With the destruction of many World Heritage Sites, people have become more aware of the importance that they hold. The pressure to preserve and protect sites is increasing worldwide.

This awareness has led to a number of treaties being implemented, particularly those dealing with water pollution and ocean pollution, as well as documentation of different species such as animal and plant species.
Fourteen natural properties, eight cultural properties and one mixed (natural/cultural) property have been added to the list so far in 2018.

The following is a list of the sites in 2018, as well as the countries or regional organization that nominated them for designation. As this is a list of World Heritage Sites, and not just sites included on the List of World Heritage Sites in Danger, they are included here.

Cultural and natural properties can be nominated by any country that meets the criteria. Some countries have more than one property on their list. In such cases, they have been listed under both groups with differing locations.

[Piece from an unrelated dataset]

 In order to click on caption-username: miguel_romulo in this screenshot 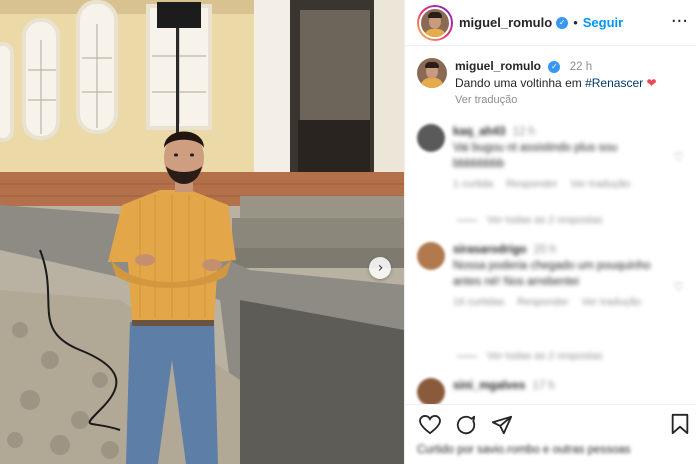, I will do `click(498, 66)`.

The states of the United States, Canada, and the European Union have not yet agreed on a common position relating to World Heritage Sites. A number of regional groups are taking actions that are inconsistent with the recommendations contained in the Venice Declaration. The most notable examples include the Caribbean States (CARICOM), Central America (UNESCOCA), Europe, Island Councils and UNESCO itself. The most recent example took place in 2016, where the Caribbean States (CARICOM) established the Caribbean Marine Renewable Resources Authority (CMRRA), which is designed to assist CARICOM Member States with the implementation of their World Heritage Convention commitments.

The European Union has designated numerous sites, including:

The World Heritage Convention does not specify any penalties for states that violate the Convention, but it does include a political commitment to work together to resolve issues with international agreements. The European Union, including France, Germany and the United Kingdom, are signatories to the Convention.

The following states have been verified as parties to the Convention:

Australia, Antigua and Barbuda, Bahamas, Barbados, Belize, Botswana Burkina Faso, Cameroon Congo (Democratic Republic of the), Costa Rica Cuba Dominican Republic East Timor (Timor-Leste), France Germany Ghana Gibraltar Grenada Guatemala Haiti India Isle of Man Israel Jamaica Japan Kiribati Korea (North) Lebanon Lesotho Liberia Madagascar Malawi Malaysia Mayotte Mexico Morocco Mozambique Myanmar Nauru Netherlands New Zealand.

Niger, Nigeria Pakistan Papua New Guinea Paraguay Peru Portugal Republic of the Congo Saint Kitts and Nevis Saint Lucia Seychelles Sierra Leone Singapore South Africa Sri Lanka Suriname Swaziland Tanzania The Bahamas Tonga Trinidad and Tobago Tuvalu Uganda United Kingdom United States Uruguay Vanuatu Zambia Zimbabwe

In some cases, a designation can lead to restrictions on what changes can be made to the site. Some of these restrictions are voluntary or can be reversed, while others are mandatory, such as those relating to military bases.

A World Heritage Site can be removed from the World Heritage List and other sites added in its place. There is no penalty for removing a site from the list and there is no requirement to inform other signatories that the site will be removed. The revocation of a site designation is a decision made by the committee that first listed the site on the list, which means that they can decide to revoke it at any time.


Anthony, passionate blogger and aspiring author, is a freelance writer with a background in Marketing and Communications. As a traveler and explorer of the world, Anthony's favorite stories take him to places like Ireland, Tanzania, Thailand. He blogs about his travels as well as other topics that interest him.

Anthony strives to make a positive impact on society through storytelling and hopes that his work will help people connect with one another more easily through empathy.